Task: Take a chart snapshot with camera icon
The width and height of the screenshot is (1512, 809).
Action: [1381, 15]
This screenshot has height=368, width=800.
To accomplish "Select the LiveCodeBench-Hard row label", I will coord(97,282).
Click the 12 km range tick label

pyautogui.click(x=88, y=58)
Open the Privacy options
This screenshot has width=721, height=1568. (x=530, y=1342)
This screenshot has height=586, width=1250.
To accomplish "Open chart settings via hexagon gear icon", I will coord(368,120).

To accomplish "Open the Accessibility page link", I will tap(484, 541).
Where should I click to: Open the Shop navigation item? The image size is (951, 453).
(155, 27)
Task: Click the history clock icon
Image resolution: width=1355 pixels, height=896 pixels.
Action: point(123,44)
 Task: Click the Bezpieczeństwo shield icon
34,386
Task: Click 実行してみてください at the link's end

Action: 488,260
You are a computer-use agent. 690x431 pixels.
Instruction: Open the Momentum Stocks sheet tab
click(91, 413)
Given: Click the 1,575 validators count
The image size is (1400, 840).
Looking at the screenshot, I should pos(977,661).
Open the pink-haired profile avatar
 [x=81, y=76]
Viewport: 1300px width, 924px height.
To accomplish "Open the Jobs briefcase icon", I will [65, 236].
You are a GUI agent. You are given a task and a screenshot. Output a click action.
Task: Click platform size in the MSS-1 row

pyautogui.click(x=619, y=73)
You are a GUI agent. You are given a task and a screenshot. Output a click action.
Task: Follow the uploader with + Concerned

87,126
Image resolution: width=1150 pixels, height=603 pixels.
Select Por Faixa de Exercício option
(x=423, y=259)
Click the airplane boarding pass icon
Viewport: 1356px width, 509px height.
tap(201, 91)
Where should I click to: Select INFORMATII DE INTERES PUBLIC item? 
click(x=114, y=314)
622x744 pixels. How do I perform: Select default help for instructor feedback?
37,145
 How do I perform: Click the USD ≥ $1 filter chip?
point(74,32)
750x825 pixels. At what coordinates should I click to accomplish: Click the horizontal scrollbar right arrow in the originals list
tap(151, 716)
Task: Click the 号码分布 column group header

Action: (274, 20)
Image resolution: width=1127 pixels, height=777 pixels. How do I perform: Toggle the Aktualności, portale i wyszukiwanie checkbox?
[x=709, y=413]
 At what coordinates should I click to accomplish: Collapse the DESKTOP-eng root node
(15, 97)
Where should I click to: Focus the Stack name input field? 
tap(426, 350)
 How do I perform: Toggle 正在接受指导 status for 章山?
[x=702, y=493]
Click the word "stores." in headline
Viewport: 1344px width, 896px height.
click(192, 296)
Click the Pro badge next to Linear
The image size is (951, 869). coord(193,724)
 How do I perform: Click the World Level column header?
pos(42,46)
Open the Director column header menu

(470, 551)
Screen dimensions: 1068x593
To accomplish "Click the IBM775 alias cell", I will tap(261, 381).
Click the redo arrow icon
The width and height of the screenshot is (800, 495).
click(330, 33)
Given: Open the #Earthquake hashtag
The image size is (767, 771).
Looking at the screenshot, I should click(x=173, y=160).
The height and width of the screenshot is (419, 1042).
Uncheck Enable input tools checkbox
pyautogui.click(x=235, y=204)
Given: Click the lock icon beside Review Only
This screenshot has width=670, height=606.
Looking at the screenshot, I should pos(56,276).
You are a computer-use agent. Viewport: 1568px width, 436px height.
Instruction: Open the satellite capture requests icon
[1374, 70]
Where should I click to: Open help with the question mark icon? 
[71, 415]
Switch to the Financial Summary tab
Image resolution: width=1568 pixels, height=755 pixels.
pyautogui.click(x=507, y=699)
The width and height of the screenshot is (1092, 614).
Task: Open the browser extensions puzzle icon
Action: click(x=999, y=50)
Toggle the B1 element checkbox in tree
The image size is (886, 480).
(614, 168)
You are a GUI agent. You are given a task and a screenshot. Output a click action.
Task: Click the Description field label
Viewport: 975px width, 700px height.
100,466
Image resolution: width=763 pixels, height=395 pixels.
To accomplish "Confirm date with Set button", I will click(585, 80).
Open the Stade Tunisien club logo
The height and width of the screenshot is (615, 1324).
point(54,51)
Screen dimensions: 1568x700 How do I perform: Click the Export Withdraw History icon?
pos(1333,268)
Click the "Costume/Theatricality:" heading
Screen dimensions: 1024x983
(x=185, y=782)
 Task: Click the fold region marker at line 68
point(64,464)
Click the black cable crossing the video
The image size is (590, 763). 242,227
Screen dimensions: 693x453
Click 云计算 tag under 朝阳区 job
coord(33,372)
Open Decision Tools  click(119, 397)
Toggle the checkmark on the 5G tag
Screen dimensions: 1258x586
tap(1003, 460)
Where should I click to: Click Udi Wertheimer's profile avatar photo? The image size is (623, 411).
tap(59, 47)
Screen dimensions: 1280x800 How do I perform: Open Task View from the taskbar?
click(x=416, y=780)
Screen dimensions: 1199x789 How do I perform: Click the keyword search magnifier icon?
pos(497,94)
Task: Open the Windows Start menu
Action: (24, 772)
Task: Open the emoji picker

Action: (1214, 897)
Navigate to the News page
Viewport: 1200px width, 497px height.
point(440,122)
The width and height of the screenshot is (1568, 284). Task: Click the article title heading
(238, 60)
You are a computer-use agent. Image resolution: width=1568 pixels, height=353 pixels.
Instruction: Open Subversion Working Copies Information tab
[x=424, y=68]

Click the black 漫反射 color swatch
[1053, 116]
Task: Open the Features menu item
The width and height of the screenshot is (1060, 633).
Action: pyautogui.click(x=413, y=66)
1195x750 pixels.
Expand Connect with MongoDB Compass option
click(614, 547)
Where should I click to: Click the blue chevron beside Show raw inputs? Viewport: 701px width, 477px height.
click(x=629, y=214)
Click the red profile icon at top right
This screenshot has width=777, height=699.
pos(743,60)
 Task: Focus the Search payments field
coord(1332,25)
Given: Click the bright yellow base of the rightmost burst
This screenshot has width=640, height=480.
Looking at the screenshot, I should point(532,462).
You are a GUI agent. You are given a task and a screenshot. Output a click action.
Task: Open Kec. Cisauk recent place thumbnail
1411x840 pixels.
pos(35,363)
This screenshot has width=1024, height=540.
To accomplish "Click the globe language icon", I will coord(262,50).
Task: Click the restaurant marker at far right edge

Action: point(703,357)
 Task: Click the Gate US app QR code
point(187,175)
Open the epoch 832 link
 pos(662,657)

□ □ □ □ □

■ **BRIEF**
Every line of the listing is to be transcribed exactly.

■ **YOUR SOLUTION**
Task: Take a chart snapshot with camera icon
The width and height of the screenshot is (1512, 809).
Action: [1381, 15]
This screenshot has height=368, width=800.
To accomplish "Select the LiveCodeBench-Hard row label", I will coord(97,282).
Click the 12 km range tick label

pyautogui.click(x=88, y=58)
Open the Privacy options
This screenshot has width=721, height=1568. (x=530, y=1342)
This screenshot has height=586, width=1250.
To accomplish "Open chart settings via hexagon gear icon", I will coord(368,120).

To accomplish "Open the Accessibility page link", I will tap(484, 541).
Where should I click to: Open the Shop navigation item? The image size is (951, 453).
(155, 27)
Task: Click the history clock icon
Image resolution: width=1355 pixels, height=896 pixels.
Action: point(123,44)
 Task: Click the Bezpieczeństwo shield icon
34,386
Task: Click 実行してみてください at the link's end

Action: 488,260
You are a computer-use agent. 690x431 pixels.
Instruction: Open the Momentum Stocks sheet tab
click(91, 413)
Given: Click the 1,575 validators count
The image size is (1400, 840).
Looking at the screenshot, I should pos(977,661).
Open the pink-haired profile avatar
 [x=81, y=76]
Viewport: 1300px width, 924px height.
To accomplish "Open the Jobs briefcase icon", I will [65, 236].
You are a GUI agent. You are given a task and a screenshot. Output a click action.
Task: Click platform size in the MSS-1 row

pyautogui.click(x=619, y=73)
You are a GUI agent. You are given a task and a screenshot. Output a click action.
Task: Follow the uploader with + Concerned

87,126
Image resolution: width=1150 pixels, height=603 pixels.
Select Por Faixa de Exercício option
(x=423, y=259)
Click the airplane boarding pass icon
Viewport: 1356px width, 509px height.
tap(201, 91)
Where should I click to: Select INFORMATII DE INTERES PUBLIC item? 
click(x=114, y=314)
622x744 pixels. How do I perform: Select default help for instructor feedback?
37,145
 How do I perform: Click the USD ≥ $1 filter chip?
point(74,32)
750x825 pixels. At what coordinates should I click to accomplish: Click the horizontal scrollbar right arrow in the originals list
tap(151, 716)
Task: Click the 号码分布 column group header

Action: (274, 20)
Image resolution: width=1127 pixels, height=777 pixels. How do I perform: Toggle the Aktualności, portale i wyszukiwanie checkbox?
[x=709, y=413]
 At what coordinates should I click to accomplish: Collapse the DESKTOP-eng root node
(15, 97)
Where should I click to: Focus the Stack name input field? 
tap(426, 350)
 How do I perform: Toggle 正在接受指导 status for 章山?
[x=702, y=493]
Click the word "stores." in headline
Viewport: 1344px width, 896px height.
click(192, 296)
Click the Pro badge next to Linear
The image size is (951, 869). coord(193,724)
 How do I perform: Click the World Level column header?
pos(42,46)
Open the Director column header menu

(470, 551)
Screen dimensions: 1068x593
To accomplish "Click the IBM775 alias cell", I will tap(261, 381).
Click the redo arrow icon
The width and height of the screenshot is (800, 495).
click(330, 33)
Given: Open the #Earthquake hashtag
The image size is (767, 771).
Looking at the screenshot, I should click(x=173, y=160).
The height and width of the screenshot is (419, 1042).
Uncheck Enable input tools checkbox
pyautogui.click(x=235, y=204)
Given: Click the lock icon beside Review Only
This screenshot has width=670, height=606.
Looking at the screenshot, I should pos(56,276).
You are a computer-use agent. Viewport: 1568px width, 436px height.
Instruction: Open the satellite capture requests icon
[1374, 70]
Where should I click to: Open help with the question mark icon? 
[71, 415]
Switch to the Financial Summary tab
Image resolution: width=1568 pixels, height=755 pixels.
pyautogui.click(x=507, y=699)
The width and height of the screenshot is (1092, 614).
Task: Open the browser extensions puzzle icon
Action: click(x=999, y=50)
Toggle the B1 element checkbox in tree
The image size is (886, 480).
(614, 168)
You are a GUI agent. You are given a task and a screenshot. Output a click action.
Task: Click the Description field label
Viewport: 975px width, 700px height.
100,466
Image resolution: width=763 pixels, height=395 pixels.
To accomplish "Confirm date with Set button", I will click(585, 80).
Open the Stade Tunisien club logo
The height and width of the screenshot is (615, 1324).
point(54,51)
Screen dimensions: 1568x700 How do I perform: Click the Export Withdraw History icon?
pos(1333,268)
Click the "Costume/Theatricality:" heading
Screen dimensions: 1024x983
(x=185, y=782)
 Task: Click the fold region marker at line 68
point(64,464)
Click the black cable crossing the video
The image size is (590, 763). 242,227
Screen dimensions: 693x453
Click 云计算 tag under 朝阳区 job
coord(33,372)
Open Decision Tools  click(119, 397)
Toggle the checkmark on the 5G tag
Screen dimensions: 1258x586
tap(1003, 460)
Where should I click to: Click Udi Wertheimer's profile avatar photo? The image size is (623, 411).
tap(59, 47)
Screen dimensions: 1280x800 How do I perform: Open Task View from the taskbar?
click(x=416, y=780)
Screen dimensions: 1199x789 How do I perform: Click the keyword search magnifier icon?
pos(497,94)
Task: Open the Windows Start menu
Action: (24, 772)
Task: Open the emoji picker

Action: (1214, 897)
Navigate to the News page
Viewport: 1200px width, 497px height.
point(440,122)
The width and height of the screenshot is (1568, 284). Task: Click the article title heading
(238, 60)
You are a computer-use agent. Image resolution: width=1568 pixels, height=353 pixels.
Instruction: Open Subversion Working Copies Information tab
[x=424, y=68]

Click the black 漫反射 color swatch
[1053, 116]
Task: Open the Features menu item
The width and height of the screenshot is (1060, 633).
Action: pyautogui.click(x=413, y=66)
1195x750 pixels.
Expand Connect with MongoDB Compass option
click(614, 547)
Where should I click to: Click the blue chevron beside Show raw inputs? Viewport: 701px width, 477px height.
click(x=629, y=214)
Click the red profile icon at top right
This screenshot has width=777, height=699.
pos(743,60)
 Task: Focus the Search payments field
coord(1332,25)
Given: Click the bright yellow base of the rightmost burst
This screenshot has width=640, height=480.
Looking at the screenshot, I should point(532,462).
You are a GUI agent. You are given a task and a screenshot. Output a click action.
Task: Open Kec. Cisauk recent place thumbnail
1411x840 pixels.
pos(35,363)
This screenshot has width=1024, height=540.
To accomplish "Click the globe language icon", I will coord(262,50).
Task: Click the restaurant marker at far right edge

Action: point(703,357)
 Task: Click the Gate US app QR code
point(187,175)
Open the epoch 832 link
 pos(662,657)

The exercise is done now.